They filed out into the cavern.
To the left, where Janu had thrown the clay-encased siren fruit into the pool, a half-dozen lanterns lay abandoned on the floor. Their light picked out the form of several guards, stumbling about in the water or at its edge. Their shadows danced across the wall behind them, tall and misshapen.
The dragon strained at the chains that bound it. It hadn’t seen them enter – it only had eyes for the guards, a constant growl-hiss emanating from its throat like a crocodile’s roar. Tongues of flame licked between its bared teeth.
Unfazed, Popilia kept walking towards the dragon, her and Nazagin both dwarfed by its bulk, pots of dye dangling from the makeshift belts and bandoliers they both carried. No questions, no doubts, no second thoughts. Janu envied her courage.
Divya appeared by his shoulder. ‘Leave her to do her bit. Come, while they are all distracted.’

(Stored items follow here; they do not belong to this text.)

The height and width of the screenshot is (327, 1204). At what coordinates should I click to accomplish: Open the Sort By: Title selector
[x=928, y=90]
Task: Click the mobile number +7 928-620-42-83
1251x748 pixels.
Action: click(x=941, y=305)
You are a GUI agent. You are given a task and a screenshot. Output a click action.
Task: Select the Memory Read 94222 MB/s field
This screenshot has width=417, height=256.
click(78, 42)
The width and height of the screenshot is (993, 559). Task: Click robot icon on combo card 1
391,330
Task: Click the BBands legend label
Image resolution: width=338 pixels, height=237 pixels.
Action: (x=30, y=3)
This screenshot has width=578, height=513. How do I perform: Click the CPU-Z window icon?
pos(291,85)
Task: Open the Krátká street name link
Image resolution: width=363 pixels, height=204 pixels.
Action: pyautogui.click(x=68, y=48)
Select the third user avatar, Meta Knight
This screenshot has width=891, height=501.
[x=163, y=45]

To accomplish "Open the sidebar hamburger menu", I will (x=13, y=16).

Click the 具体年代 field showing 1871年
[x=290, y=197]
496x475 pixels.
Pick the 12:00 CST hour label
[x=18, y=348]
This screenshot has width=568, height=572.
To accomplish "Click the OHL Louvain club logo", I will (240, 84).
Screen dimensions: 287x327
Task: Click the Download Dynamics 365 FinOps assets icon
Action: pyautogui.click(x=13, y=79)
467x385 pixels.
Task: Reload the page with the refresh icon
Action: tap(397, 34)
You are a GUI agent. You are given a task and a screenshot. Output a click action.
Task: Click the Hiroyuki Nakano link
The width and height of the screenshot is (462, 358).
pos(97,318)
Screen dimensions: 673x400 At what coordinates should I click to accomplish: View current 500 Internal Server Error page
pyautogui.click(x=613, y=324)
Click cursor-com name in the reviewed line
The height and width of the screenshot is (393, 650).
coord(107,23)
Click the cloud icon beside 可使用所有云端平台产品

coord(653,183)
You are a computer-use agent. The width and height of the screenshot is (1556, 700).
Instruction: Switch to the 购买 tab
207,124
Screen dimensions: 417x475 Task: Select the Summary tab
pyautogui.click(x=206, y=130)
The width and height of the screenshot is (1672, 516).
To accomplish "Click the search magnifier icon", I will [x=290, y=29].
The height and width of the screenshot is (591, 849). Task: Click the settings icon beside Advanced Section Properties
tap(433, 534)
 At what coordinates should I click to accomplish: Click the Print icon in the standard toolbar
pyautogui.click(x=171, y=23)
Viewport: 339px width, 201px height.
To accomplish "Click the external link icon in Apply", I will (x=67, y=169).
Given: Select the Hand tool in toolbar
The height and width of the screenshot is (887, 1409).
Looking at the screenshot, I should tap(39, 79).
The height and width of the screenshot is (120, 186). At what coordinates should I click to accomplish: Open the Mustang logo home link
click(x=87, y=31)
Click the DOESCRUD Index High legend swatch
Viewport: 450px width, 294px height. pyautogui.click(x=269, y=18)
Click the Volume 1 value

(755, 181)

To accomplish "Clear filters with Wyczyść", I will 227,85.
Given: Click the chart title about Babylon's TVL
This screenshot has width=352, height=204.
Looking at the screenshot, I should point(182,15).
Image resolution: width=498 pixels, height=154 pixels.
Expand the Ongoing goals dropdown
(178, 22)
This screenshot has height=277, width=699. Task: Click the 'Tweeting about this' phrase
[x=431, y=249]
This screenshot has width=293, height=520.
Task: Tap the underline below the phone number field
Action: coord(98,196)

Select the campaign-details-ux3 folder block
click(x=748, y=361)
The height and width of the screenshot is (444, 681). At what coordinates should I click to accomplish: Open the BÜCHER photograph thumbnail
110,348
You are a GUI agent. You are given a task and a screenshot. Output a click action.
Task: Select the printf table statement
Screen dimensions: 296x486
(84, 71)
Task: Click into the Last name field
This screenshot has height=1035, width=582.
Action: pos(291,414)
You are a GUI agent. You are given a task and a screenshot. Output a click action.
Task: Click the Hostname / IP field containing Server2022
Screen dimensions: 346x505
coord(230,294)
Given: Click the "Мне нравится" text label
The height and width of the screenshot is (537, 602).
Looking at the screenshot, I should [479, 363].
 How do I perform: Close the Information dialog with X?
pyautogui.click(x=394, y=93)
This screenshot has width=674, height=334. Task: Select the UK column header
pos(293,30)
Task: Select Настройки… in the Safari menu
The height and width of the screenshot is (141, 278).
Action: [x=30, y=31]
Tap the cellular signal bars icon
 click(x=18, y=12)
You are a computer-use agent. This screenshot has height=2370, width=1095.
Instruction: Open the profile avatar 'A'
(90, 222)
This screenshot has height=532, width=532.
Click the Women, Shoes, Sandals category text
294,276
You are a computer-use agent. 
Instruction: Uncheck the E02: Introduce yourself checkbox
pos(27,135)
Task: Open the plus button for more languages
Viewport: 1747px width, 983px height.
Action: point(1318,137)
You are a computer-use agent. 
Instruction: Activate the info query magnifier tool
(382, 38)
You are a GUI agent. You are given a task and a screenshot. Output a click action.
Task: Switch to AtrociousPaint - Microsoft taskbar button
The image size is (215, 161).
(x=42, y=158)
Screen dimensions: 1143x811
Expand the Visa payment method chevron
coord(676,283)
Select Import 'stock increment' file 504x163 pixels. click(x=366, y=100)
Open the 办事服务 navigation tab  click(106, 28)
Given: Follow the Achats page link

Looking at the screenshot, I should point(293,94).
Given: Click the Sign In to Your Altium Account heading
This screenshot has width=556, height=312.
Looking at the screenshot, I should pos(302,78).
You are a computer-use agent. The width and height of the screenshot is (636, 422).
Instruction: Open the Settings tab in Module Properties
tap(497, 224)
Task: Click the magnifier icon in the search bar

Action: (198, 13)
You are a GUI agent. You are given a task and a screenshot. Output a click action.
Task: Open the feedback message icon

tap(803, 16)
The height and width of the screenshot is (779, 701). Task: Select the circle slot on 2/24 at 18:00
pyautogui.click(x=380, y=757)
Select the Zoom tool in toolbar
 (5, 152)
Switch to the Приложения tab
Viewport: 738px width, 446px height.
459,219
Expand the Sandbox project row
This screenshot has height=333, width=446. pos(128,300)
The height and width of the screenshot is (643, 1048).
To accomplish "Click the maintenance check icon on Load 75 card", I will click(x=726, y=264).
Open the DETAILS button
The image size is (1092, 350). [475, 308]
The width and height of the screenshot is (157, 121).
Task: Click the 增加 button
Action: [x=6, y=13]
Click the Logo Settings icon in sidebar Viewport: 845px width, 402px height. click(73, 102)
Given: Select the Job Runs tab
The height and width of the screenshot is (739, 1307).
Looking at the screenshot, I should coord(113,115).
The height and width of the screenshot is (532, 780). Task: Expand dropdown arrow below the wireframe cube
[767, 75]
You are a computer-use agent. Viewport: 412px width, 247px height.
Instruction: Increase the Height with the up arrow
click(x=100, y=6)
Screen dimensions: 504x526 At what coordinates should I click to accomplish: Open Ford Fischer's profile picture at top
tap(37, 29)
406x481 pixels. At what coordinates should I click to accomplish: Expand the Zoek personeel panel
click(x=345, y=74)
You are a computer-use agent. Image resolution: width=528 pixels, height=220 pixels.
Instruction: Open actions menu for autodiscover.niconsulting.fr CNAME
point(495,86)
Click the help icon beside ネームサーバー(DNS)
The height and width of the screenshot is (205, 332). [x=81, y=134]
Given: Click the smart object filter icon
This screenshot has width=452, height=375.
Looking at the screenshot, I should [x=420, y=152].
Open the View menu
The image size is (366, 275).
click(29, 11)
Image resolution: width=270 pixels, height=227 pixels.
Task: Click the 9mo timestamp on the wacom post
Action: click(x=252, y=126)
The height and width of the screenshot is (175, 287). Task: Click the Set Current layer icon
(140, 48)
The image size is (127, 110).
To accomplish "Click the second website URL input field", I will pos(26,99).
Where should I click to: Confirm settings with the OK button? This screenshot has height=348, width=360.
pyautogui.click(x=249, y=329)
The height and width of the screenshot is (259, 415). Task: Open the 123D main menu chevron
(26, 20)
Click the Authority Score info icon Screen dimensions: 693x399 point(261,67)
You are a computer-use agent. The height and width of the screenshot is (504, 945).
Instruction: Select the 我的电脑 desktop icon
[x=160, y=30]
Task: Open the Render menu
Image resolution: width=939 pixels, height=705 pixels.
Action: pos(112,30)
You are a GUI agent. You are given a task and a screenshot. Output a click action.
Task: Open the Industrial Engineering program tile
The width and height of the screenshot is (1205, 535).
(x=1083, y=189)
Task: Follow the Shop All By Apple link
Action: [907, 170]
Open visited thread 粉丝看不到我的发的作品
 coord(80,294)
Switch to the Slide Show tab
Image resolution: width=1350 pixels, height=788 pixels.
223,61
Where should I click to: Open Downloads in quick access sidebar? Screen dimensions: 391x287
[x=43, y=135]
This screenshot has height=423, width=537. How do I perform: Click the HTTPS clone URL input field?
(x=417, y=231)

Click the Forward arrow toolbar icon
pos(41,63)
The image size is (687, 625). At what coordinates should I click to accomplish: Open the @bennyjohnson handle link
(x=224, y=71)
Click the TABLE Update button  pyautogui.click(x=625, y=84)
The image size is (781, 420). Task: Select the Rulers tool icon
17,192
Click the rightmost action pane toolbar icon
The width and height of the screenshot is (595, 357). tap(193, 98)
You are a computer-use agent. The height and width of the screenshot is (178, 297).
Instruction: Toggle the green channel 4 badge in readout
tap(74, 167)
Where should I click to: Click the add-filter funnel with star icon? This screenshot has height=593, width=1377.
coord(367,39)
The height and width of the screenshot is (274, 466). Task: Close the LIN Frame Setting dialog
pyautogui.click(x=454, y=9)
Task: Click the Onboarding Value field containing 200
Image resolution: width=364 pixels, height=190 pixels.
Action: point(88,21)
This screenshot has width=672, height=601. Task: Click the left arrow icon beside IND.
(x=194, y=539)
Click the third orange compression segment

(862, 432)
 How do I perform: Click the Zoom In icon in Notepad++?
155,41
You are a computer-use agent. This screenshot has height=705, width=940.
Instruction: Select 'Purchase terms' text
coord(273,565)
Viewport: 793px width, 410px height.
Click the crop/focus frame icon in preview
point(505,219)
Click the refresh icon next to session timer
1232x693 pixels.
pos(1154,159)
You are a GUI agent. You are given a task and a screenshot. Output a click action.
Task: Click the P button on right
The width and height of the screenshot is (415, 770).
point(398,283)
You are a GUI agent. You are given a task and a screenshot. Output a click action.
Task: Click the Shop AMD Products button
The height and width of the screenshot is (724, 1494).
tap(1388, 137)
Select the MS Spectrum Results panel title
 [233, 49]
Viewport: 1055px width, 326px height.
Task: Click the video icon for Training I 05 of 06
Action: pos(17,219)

After a moment, Janu tore his gaze away from Popilia and followed the others. They made their way towards the guards, who didn’t pay them the slightest attention. They were too busy scouring the floor around them or splashing through the water, driven to distraction by the smell of siren fruit. Janu had seen its effects before, though only ever from a distance, and he had never stuck around for long afterwards. Every part of him recoiled. Run away, that sight said. Before you go mad as well.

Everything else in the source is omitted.